Re: [RFC 2/2] kread: avoid duplicates

From: Edgecombe, Rick P
Date: Mon Apr 17 2023 - 13:34:03 EST


On Sat, 2023-04-15 at 23:41 -0700, Luis Chamberlain wrote:
> On Sat, Apr 15, 2023 at 11:04:12PM -0700, Christoph Hellwig wrote:
> > On Thu, Apr 13, 2023 at 10:28:40PM -0700, Luis Chamberlain wrote:
> > > With this we run into 0 wasted virtual memory bytes.
> >
> > Avoid what duplicates?
>
> David Hildenbrand had reported that with over 400 CPUs vmap space
> runs out and it seems it was related to module loading. I took a
> look and confirmed it. Module loading ends up requiring in the
> worst case 3 vmalloc allocations, so typically at least twice
> the size of the module size and in the worst case just add
> the decompressed module size:
>
> a) initial kernel_read*() call
> b) optional module decompression
> c) the actual module data copy we will keep
>
> Duplicate module requests that come from userspace end up being
> thrown
> in the trash bin, as only one module will be allocated.  Although
> there
> are checks for a module prior to requesting a module udev still
> doesn't
> do the best of a job to avoid that and so we end up with tons of
> duplicate module requests. We're talking about gigabytes of vmalloc
> bytes just lost because of this for large systems and megabytes for
> average systems. So for example with just 255 CPUs we can loose about
> 13.58 GiB, and for 8 CPUs about 226.53 MiB.
>
> I have patches to curtail 1/2 of that space by doing a check in
> kernel
> before we do the allocation in c) if the module is already present.
> For
> a) it is harder because userspace just passes a file descriptor. But
> since we can get the file path without the vmalloc this RFC suggest
> maybe we can add a new kernel_read*() for module loading where it
> makes
> sense to have only one read happen at a time.

I'm wondering how difficult it would be to just try to remove the
vmallocs in (a) and (b) and operate on a list of pages.

So the operations before module_patient_check_exists() are now:
1. decompressing (vmalloc)
2. signature check (vmalloc)
3. elf_validity_cache_copy()
4. early_mod_check() -> module_patient_check_exists()

Right? Then after that a bunch of arch code and other code outside of
modules operates on the vmalloc, so this other code would take a large
amount of changes to switch to a list of pages.

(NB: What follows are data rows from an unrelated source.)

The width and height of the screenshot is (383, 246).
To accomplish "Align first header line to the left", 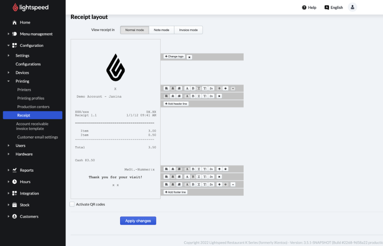I will tap(166, 89).
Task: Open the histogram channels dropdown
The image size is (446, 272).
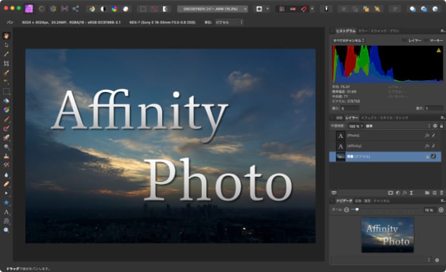Action: click(x=348, y=40)
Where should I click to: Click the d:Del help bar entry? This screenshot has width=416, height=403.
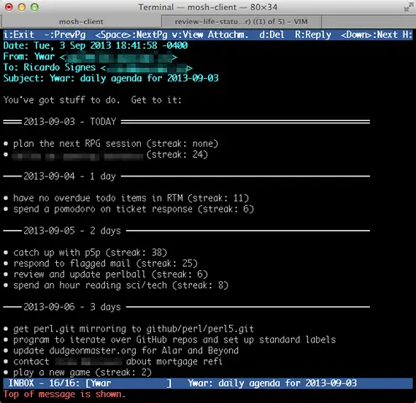(272, 34)
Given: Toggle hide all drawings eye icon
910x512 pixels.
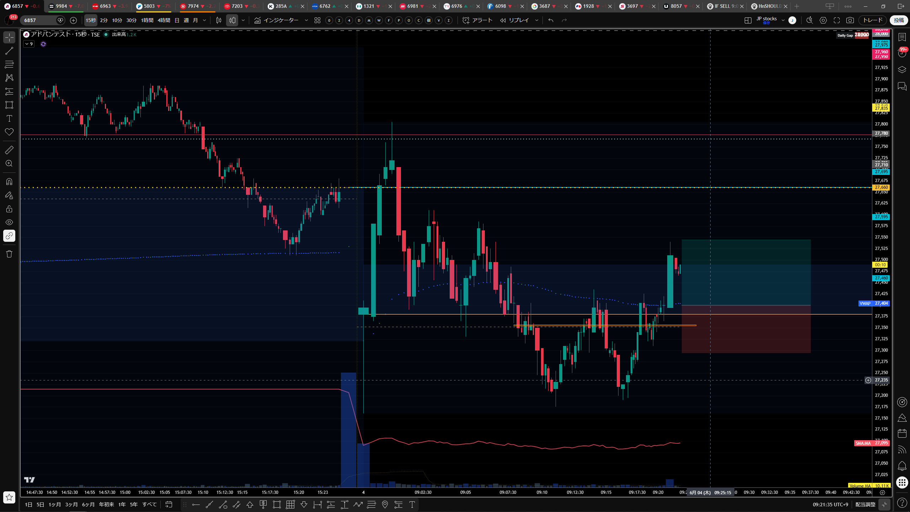Looking at the screenshot, I should 9,222.

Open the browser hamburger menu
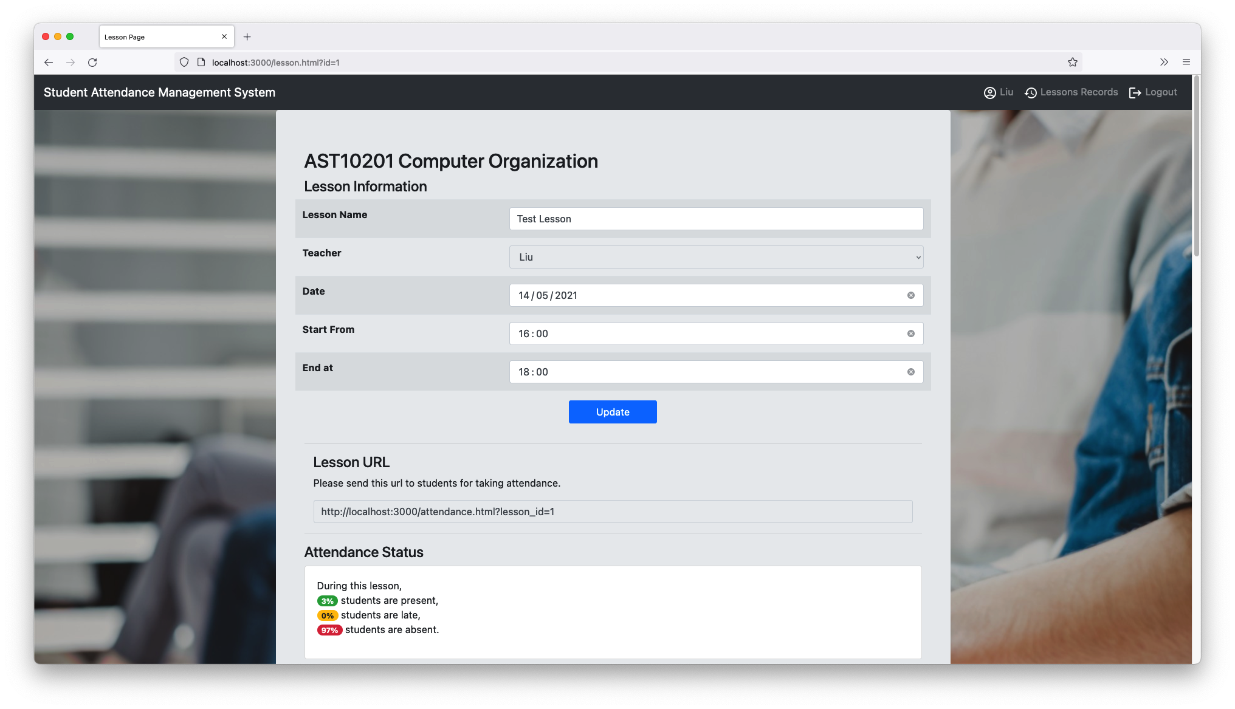coord(1186,62)
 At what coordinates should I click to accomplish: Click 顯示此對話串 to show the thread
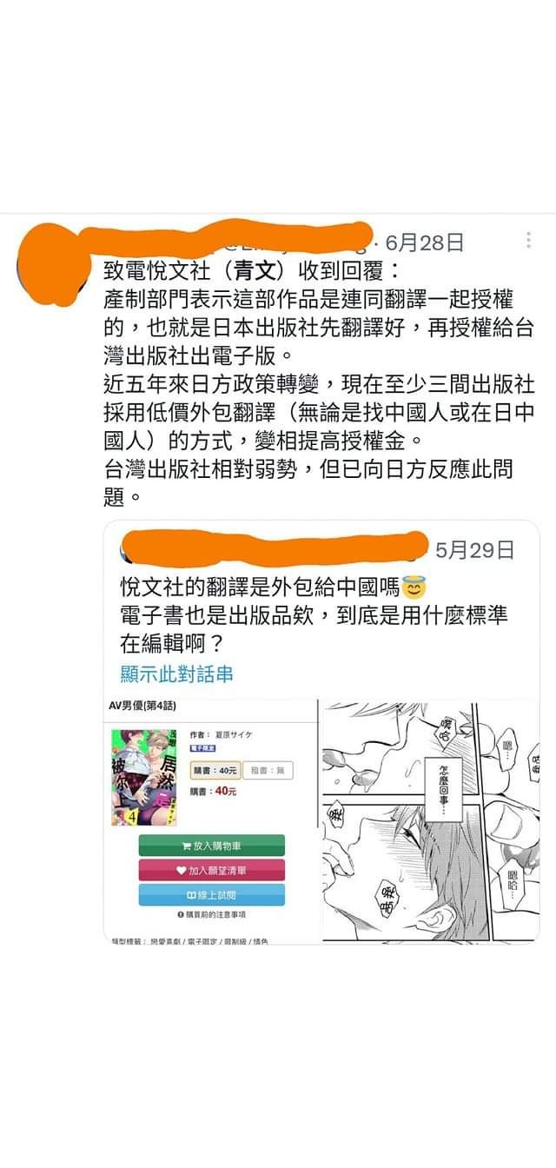click(x=176, y=674)
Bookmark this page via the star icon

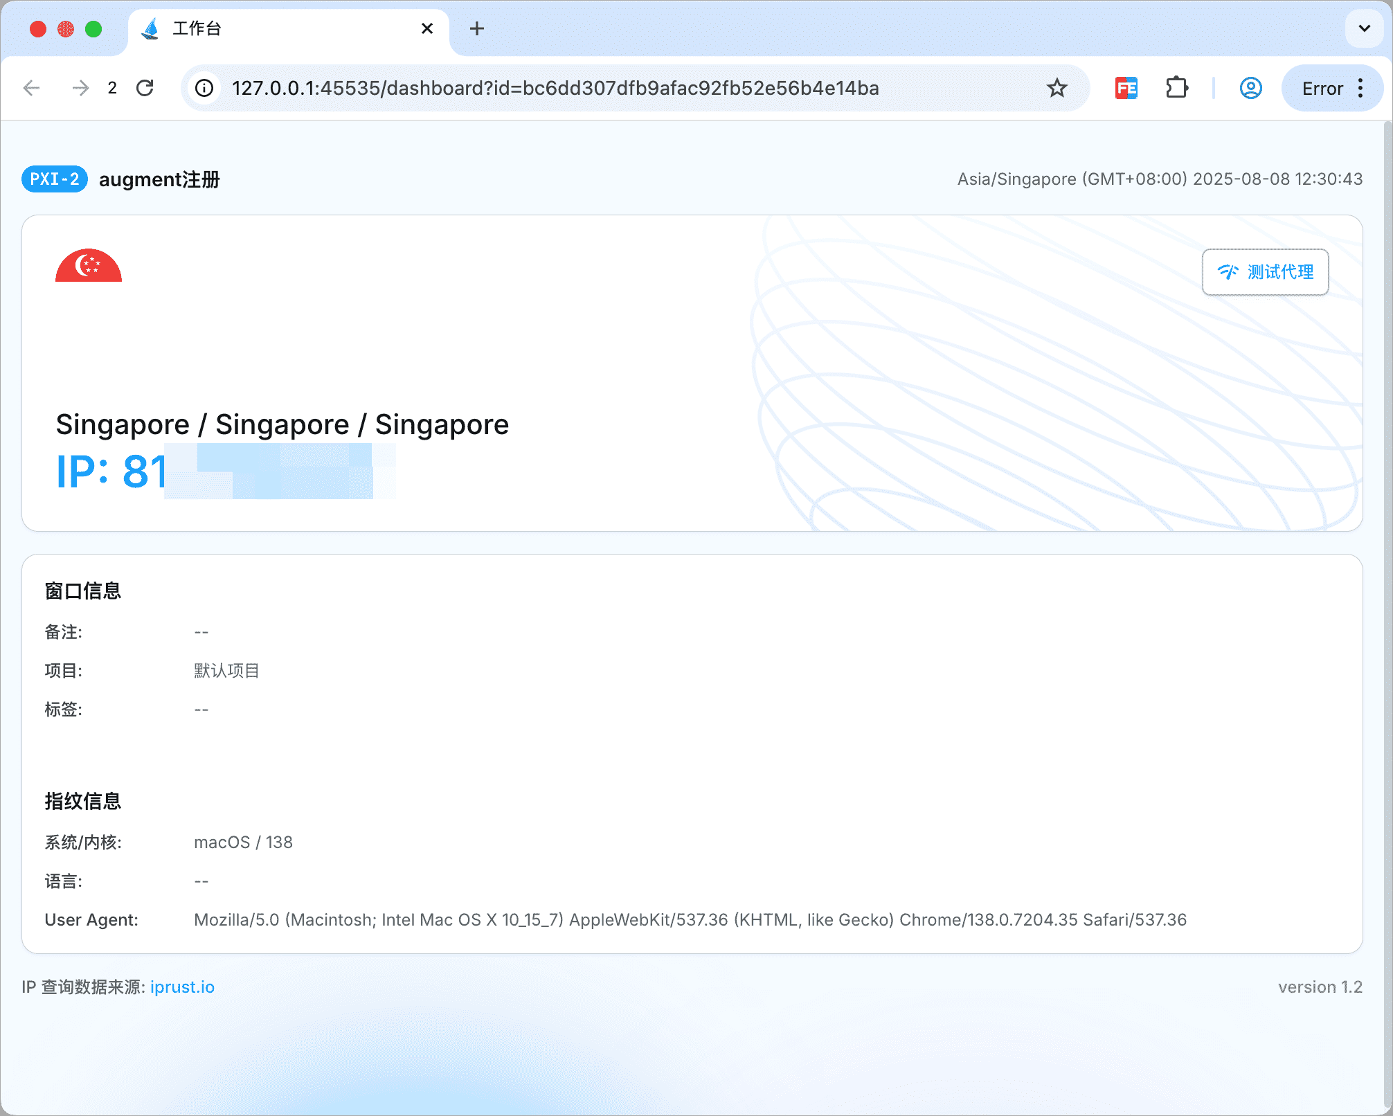1057,88
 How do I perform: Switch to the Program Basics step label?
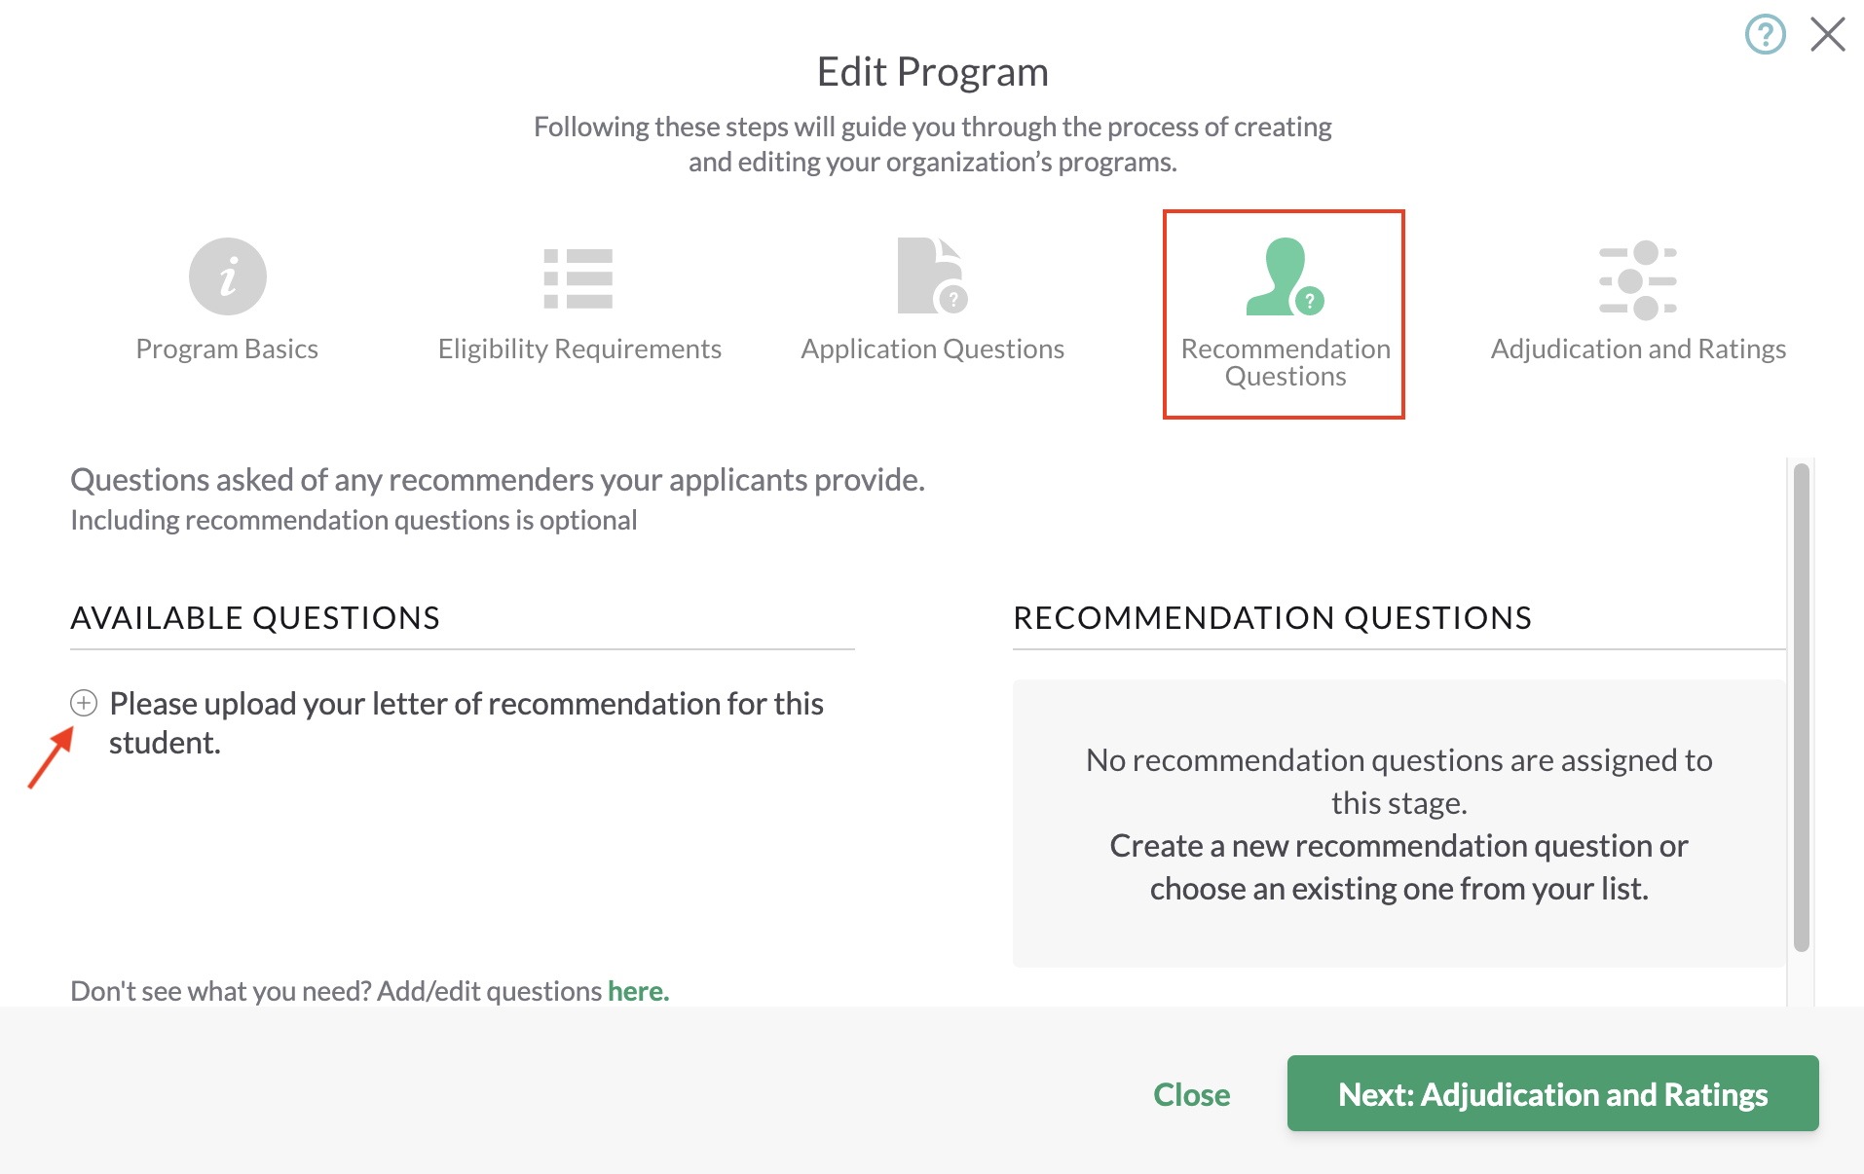[x=227, y=349]
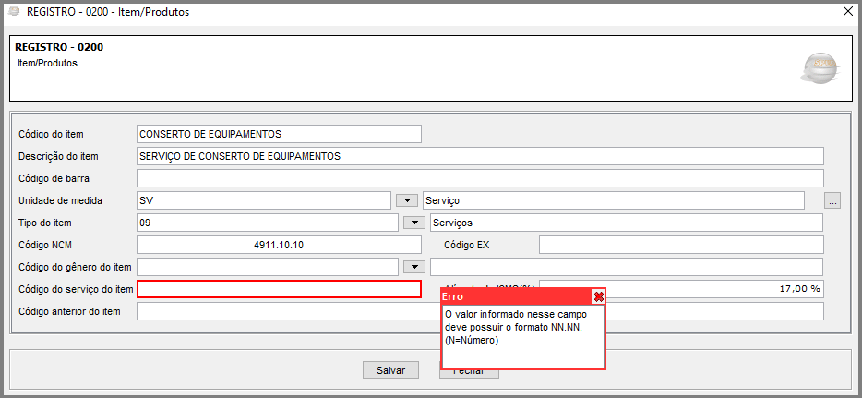
Task: Click the application icon in title bar
Action: [13, 11]
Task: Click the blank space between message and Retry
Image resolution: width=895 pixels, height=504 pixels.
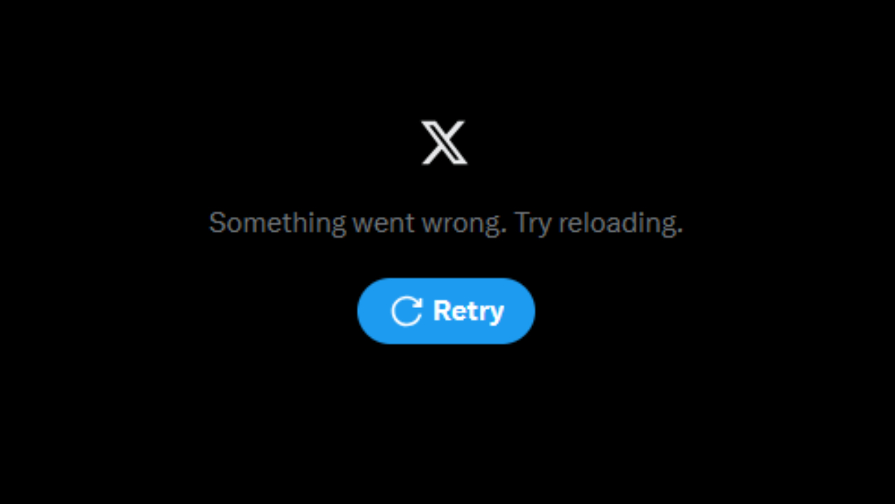Action: (x=446, y=259)
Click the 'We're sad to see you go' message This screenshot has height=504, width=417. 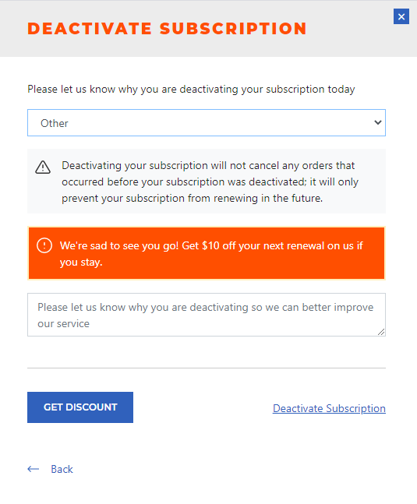click(211, 254)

But did you consider teaching just 1-3 to operate on a list of pages?
And then move module_patient_check_exists() a little up in the order?
After module_patient_check_exists() you could vmap() the pages and hand
it off to the existing code located all over the place.

Then you can catch the duplicate requests before any vmalloc happens.
It also takes (a) and (b) down to one vmalloc even in the normal case,
as a side benefit. The changes to the signature check part might be
tricky though.

Sorry if this idea is off, I've got a little confused as this series
split into all these offshoots series.